Secret and Whisper (often typeset as Secret & Whisper) is a post-hardcore band from Kelowna, British Columbia, Canada. Secret and Whisper formed after the band Stutterfly replaced their departed vocalist and decided on a new name. Their first album, Great White Whale, was released on February 12, 2008. The band's first single was "XOXOXO" followed by "Warrior (Southern Arrowwood)". Their second album, Teenage Fantasy, was released on April 6, 2010.

== History ==
===Formations and Great White Whale (2007–2010)===
The band, consisting of five members, was called Stutterfly until a key member, singer Chris Stickney, decided to leave shortly after they were dropped from Maverick Records. Stickney soon moved to a band called Oceans Apart. The rest of the band, Bradyn Byron, Jason Ciolli, Jordan Chase, and Ryan Loerke, approached Charles Furney, a friend and former member of thebleedingalarm, who used to tour with them, to be their new lead singer. The new line-up became Secret and Whisper on February 24, 2007. They decided on a new band name because of the completely different sound that Charles' voice brought to the band.

Secret and Whisper's debut album, Great White Whale, preceded by the lead single and a music video "XOXOXO", was released on February 12, 2008, via Tooth & Nail Records, to positive reviews. To support the album, in 2008–2009 Secret and Whisper toured extensively and shared the stage with such bands as P.O.D., Dance Gavin Dance, Emery, A Static Lullaby, and Maylene and the Sons of Disaster, among others.

On September 15, 2009 in a MySpace blog, Charles announced the official departure of Bradyn Byron. The band has since recruited guitarist David Ecker (ex-Oceans Apart).

=== Teenage Fantasy and hiatus activities (2010–2022) ===
Secret and Whisper's sophomore album, Teenage Fantasy, was released on April 6, 2010 via Tooth & Nail. The album was preceded by a single, "Warrior (Southern Arrowwood)". On February 4, 2011, a B-Side track "Pixie" was released on the band's MySpace page.

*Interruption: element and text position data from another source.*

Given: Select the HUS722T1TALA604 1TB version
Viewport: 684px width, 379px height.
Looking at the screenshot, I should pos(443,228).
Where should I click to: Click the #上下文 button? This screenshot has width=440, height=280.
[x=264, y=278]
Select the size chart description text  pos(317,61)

On July 12, 2011, the band announced going on an indefinite hiatus via Facebook note citing difficulties balancing band and family. Secret and Whisper members Jordan Chase, Ryan Loerke, and David Ecker formed the band Shreddy Krueger with Chase taking over vocals duty.

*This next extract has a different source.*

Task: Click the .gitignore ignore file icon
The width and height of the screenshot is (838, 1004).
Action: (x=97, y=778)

In 2017–2018, Secret and Whisper posted a bunch photos on Facebook hinting reunion and some work in studio, but there were no reunion announcement and no news about their activity as a band later on. However, from 2020 to 2023, Secret and Whisper's frontman Charles Furney has been releasing solo singles under the moniker Skateboard Dinosaur. They resulted in an album titled Butterfly Bat (2023). The album was produced and engineered by Secret and Whisper's bassist Jordan Chase, with Chase also providing bass and backing vocals, while fellow S&W member Ryan Loerke recorded drums.

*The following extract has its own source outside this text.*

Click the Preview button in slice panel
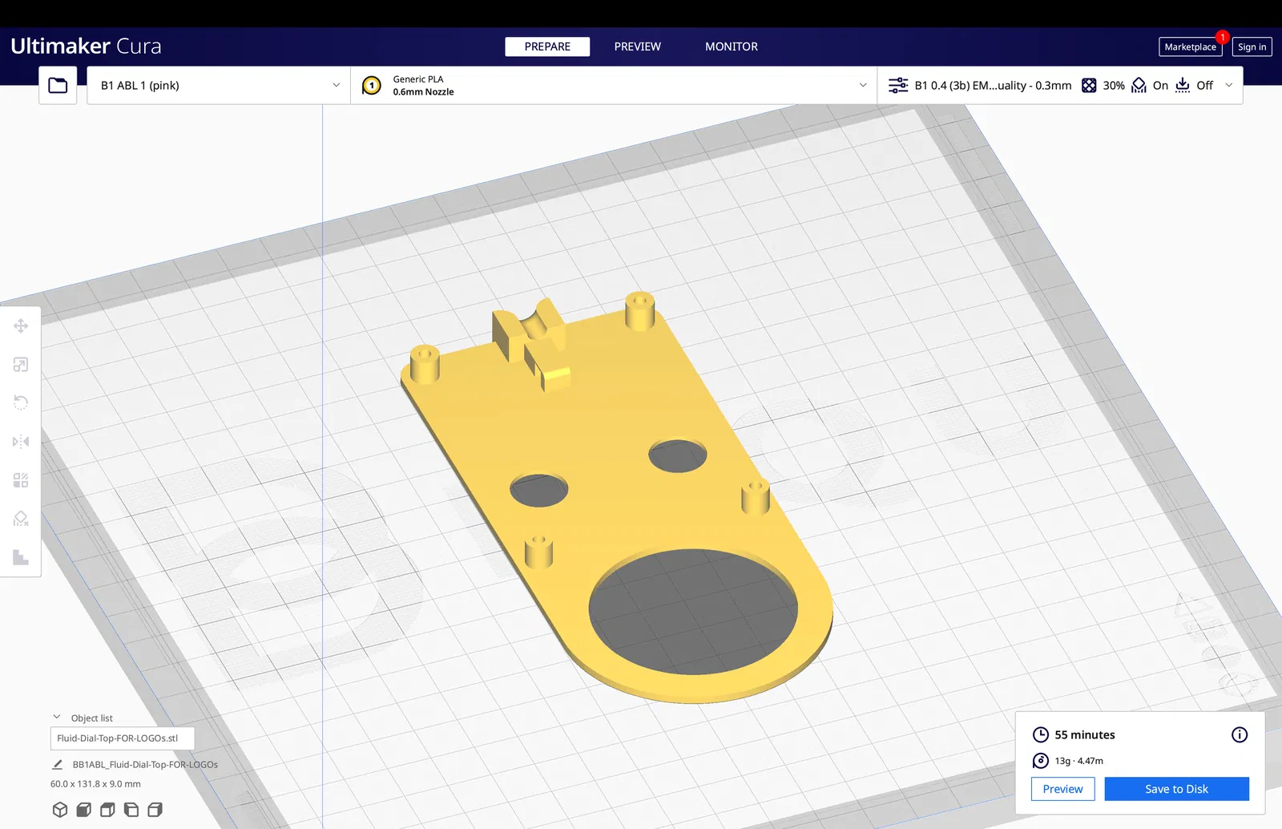 tap(1062, 789)
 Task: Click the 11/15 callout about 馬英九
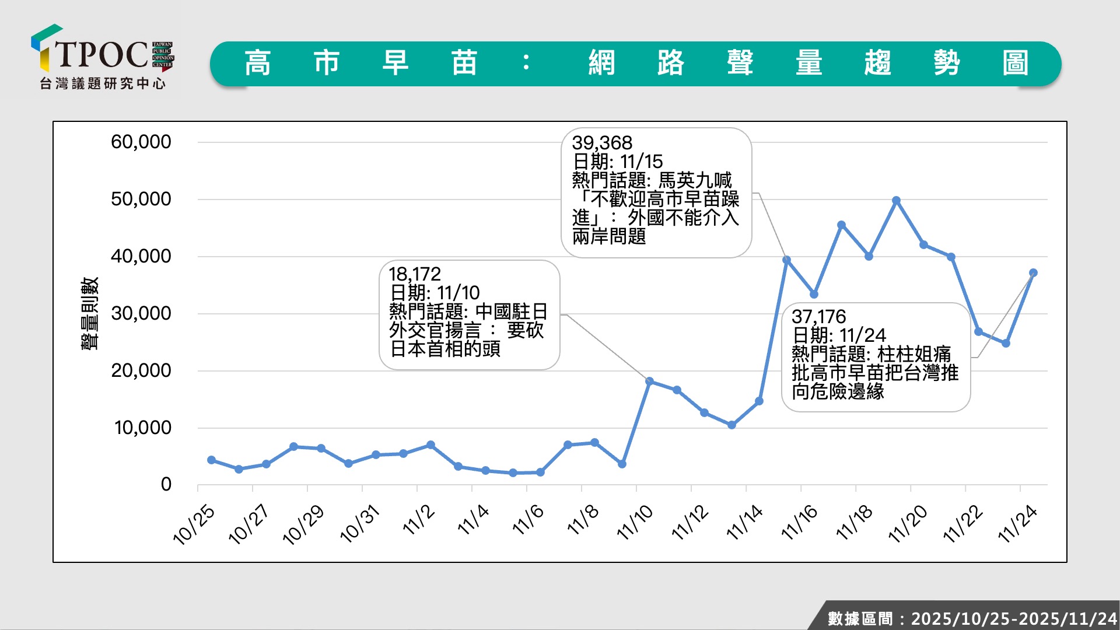(656, 193)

=== Reunion (2022–present) ===
On February 12, 2022, the 14-year anniversary of Great White Whale, Ryan Loerke stated on his Instagram post that Secret and Whisper started practicing together again with intentions to play shows and write new material.

On April 26, 2025, the band announced their first reunion show for Furnace Fest 2025.

==Band members==
- Current
- Charles Furney (aka Charles Finn) – lead vocals (2007–2011, 2022–present)
- Jordan Chase – bass, vocals (2007–2011, 2022–present)
- Jason Ciolli – lead guitar (2007–2011, 2022–present)
- David Ecker – rhythm guitar (2011, 2022–present)
- Ryan Loerke – drums, synths/drum loops (2007–2011, 2022–present)

- Former
- Bradyn Byron – rhythm guitar (2007-2009)

== Discography ==
=== Studio albums ===

| Year | Album details | Peak |  | Certifications (sales threshold) |
| US Heat | US Christ |
| 2008 | Great White Whale Released: February 12, 2008; Label: Tooth and Nail Records; Format: CD, digital download; | 25 | 33 | US: 25,000; |
| 2010 | Teenage Fantasy Released: April 6, 2010; Label: Tooth and Nail Records; Format: CD, digital download; | 11 | 18 | US: TBA; |

=== Singles ===
- "XOXOXO" (Great White Whale)
- "Vanishings" (Great White Whale)
- "Warrior (Southern Arrowwood)" (Teenage Fantasy)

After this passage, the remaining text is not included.